More than two weeks have passed without anything worth to make fun of, but the last weekend had initially some potential. The weather was perfect, sunny and warm, and we managed to spend most of our time outside. I had a couple of hilarious conversations, saw a band I utterly hated (which I sometimes find more entertaining than a good band, because any reason to complain about music is a welcome opportunity) and on sunday me and my girlfriend participated in a pathetic attempt to play soccer as preparation to an upcoming amateur tournament in which we’re probably gonna get raped beyond recognition.
But there’s no such thing as a perfect weekend. This particular weekend, you see, our pet hamster Emma died. My girlfriend is devastated, and I’m not in a particularly cheerful mood either.

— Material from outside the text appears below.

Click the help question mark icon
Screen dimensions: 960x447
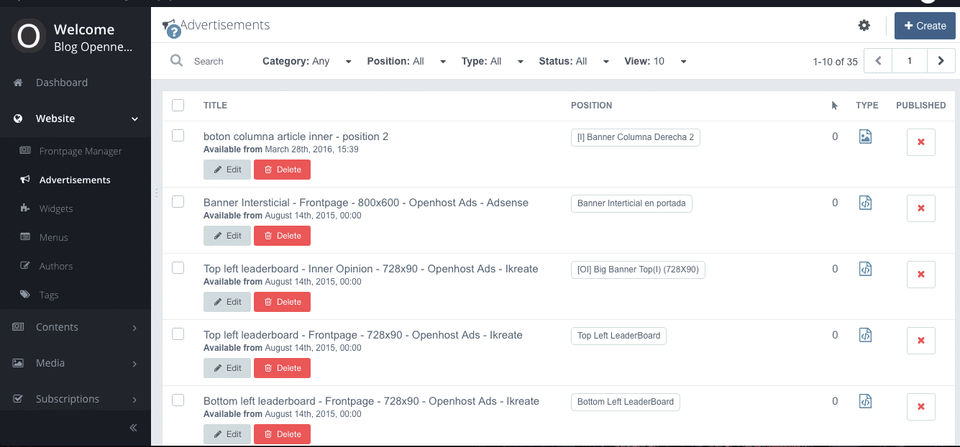click(x=173, y=32)
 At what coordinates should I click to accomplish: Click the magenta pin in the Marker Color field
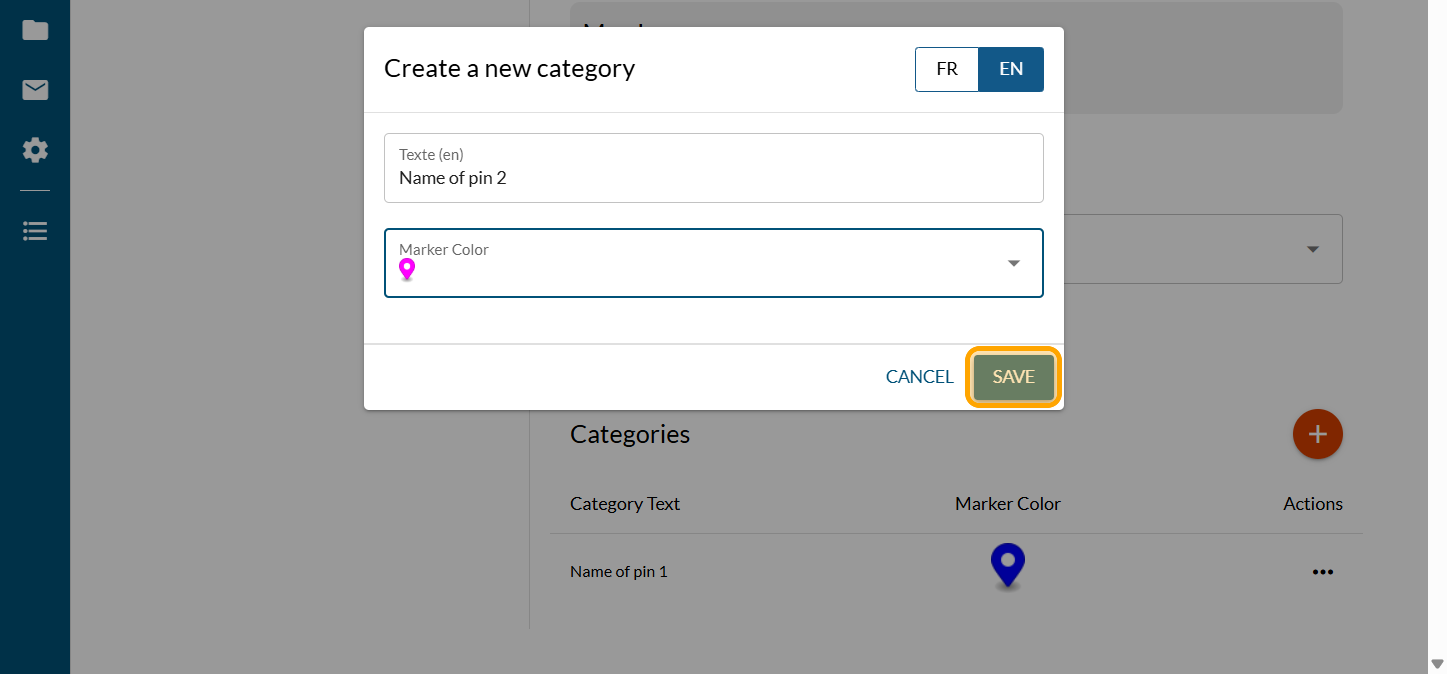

To be honest, we had already spent a couple of days in fearful anticipation because Emma was more than two and a half years old - that’s an estimated age of around 112 in human years as far as I understand - and had visibly become weak and lethargic. So when we came home and my girlfriend disappeared into the bathroom, I used the opportunity to quickly check Emma’s cage to prepare for the worst case. As I was standing there, looking down on a motionless ball of fur curled up in a state of never ending sleep, I learned several painful lessons about myself in an instant.
Emma was always my girlfriend’s pet - she insisted on getting a pet, she bought the cage, paid the food and cleaned everything up. It was none of my business. My role included no more than sometimes feeding her, playing with her or laughing at her stupidity. I would admit that I liked her, even ironically call her a “family member”, but never ever “cute”, because there are words in every language on earth which a man just shouldn’t use. Of course I knew that some day in a not so distant future she would eventually die, and we would be a little sad for an hour or two, and you know, fuck it, let’s buy a new one the next day. When I was a kid, it worked. You learned a valuable lesson about life and death and how anything you loved could just be replaced if you just cried loud and long enough.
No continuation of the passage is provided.